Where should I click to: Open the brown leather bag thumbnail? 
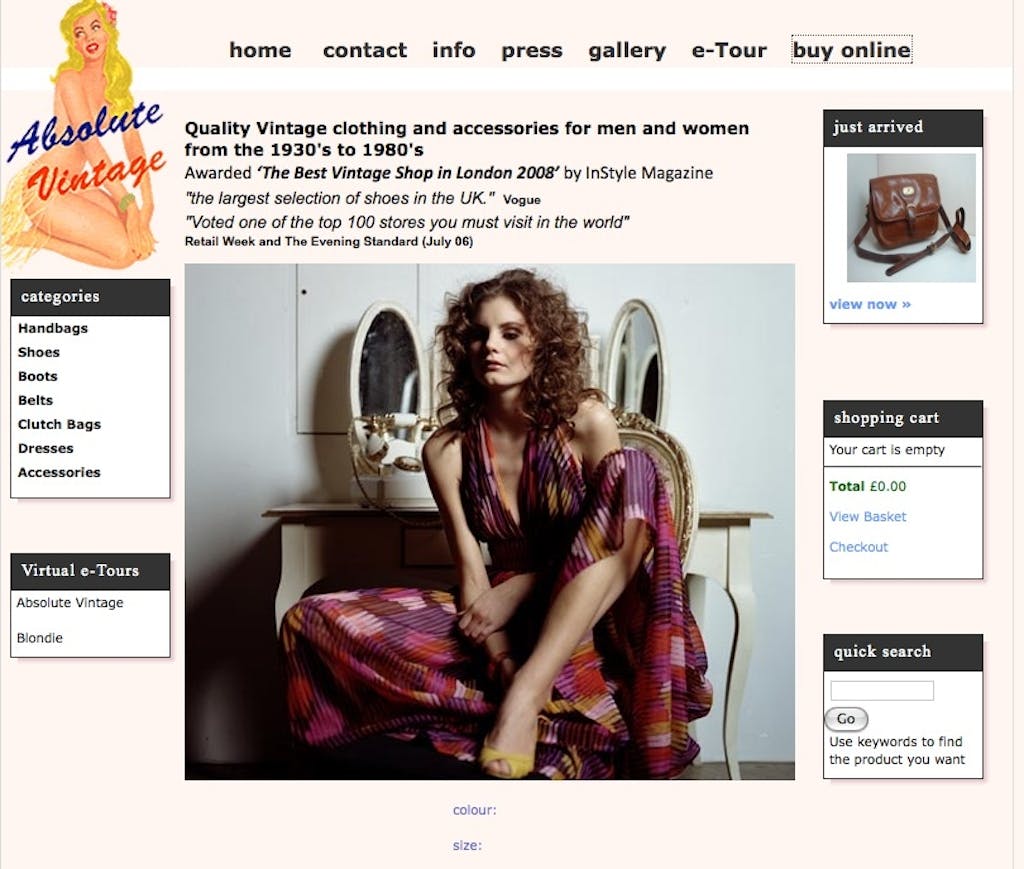click(911, 218)
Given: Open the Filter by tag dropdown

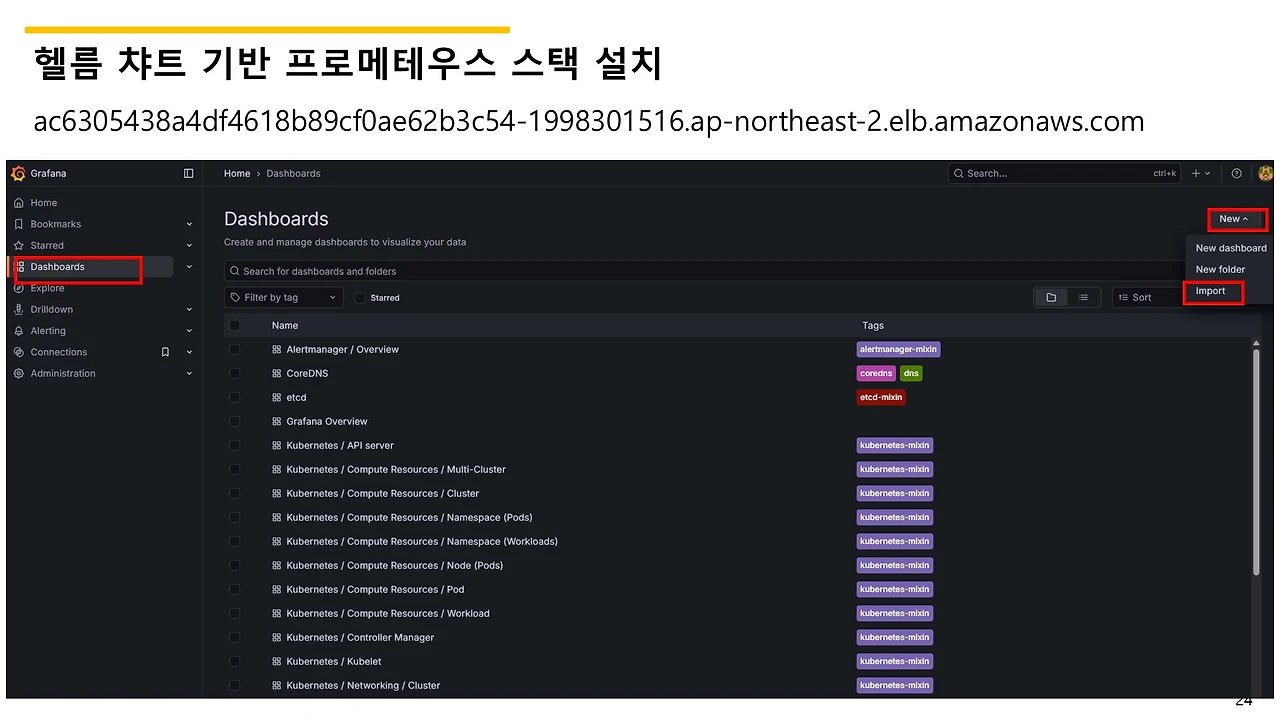Looking at the screenshot, I should coord(283,297).
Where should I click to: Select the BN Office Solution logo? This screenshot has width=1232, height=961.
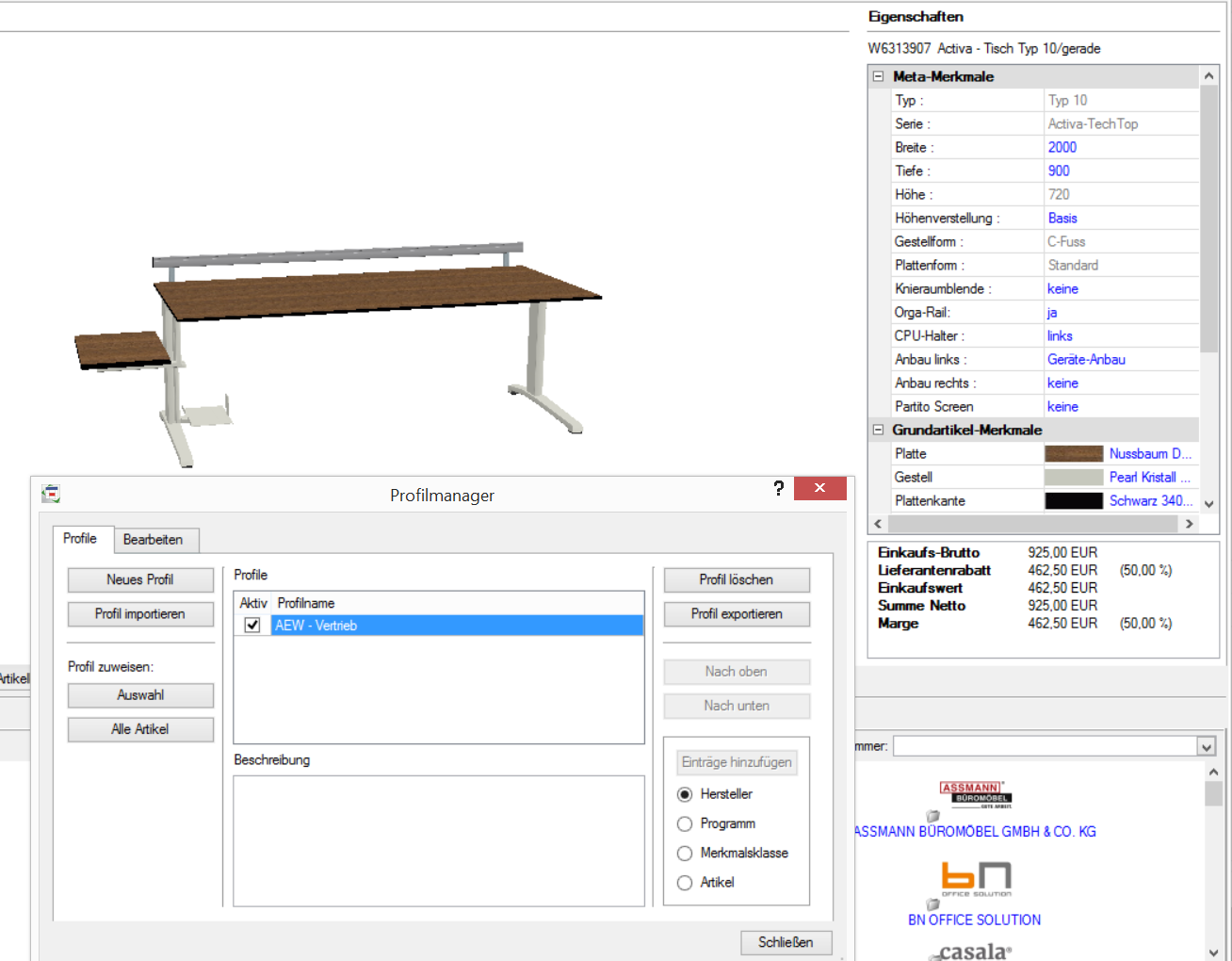(x=975, y=878)
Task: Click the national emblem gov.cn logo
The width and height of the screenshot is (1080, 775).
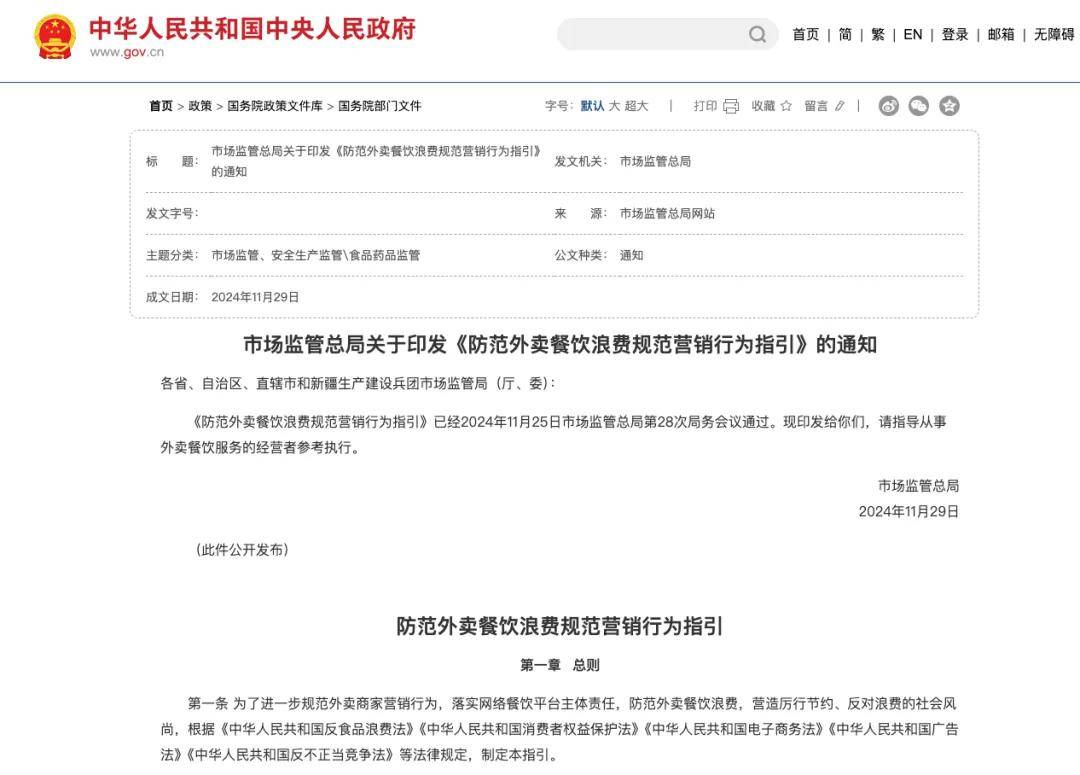Action: tap(55, 37)
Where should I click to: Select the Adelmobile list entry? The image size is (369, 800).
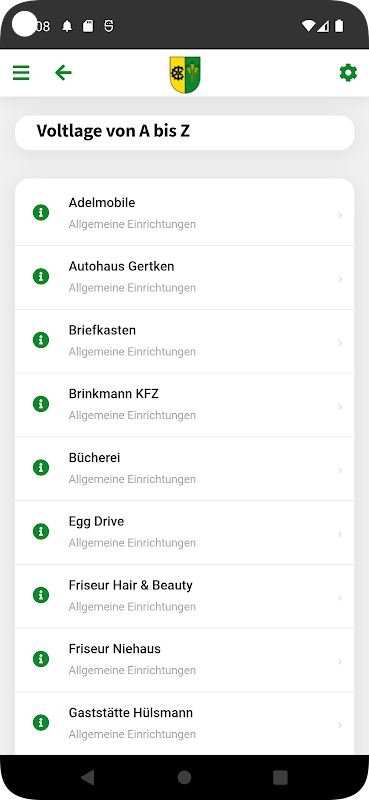click(184, 213)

WHAT THE TASK REQUIRES ->
Beginning with the line in which "Task: Click the national emblem gov.cn logo" appears, repeat exactly each line down to the close of the material, leaving every picture out.

COMPLETED EXERCISE ->
Task: Click the national emblem gov.cn logo
The width and height of the screenshot is (1080, 775).
Action: tap(55, 37)
Where should I click to: Select the Adelmobile list entry? The image size is (369, 800).
click(184, 213)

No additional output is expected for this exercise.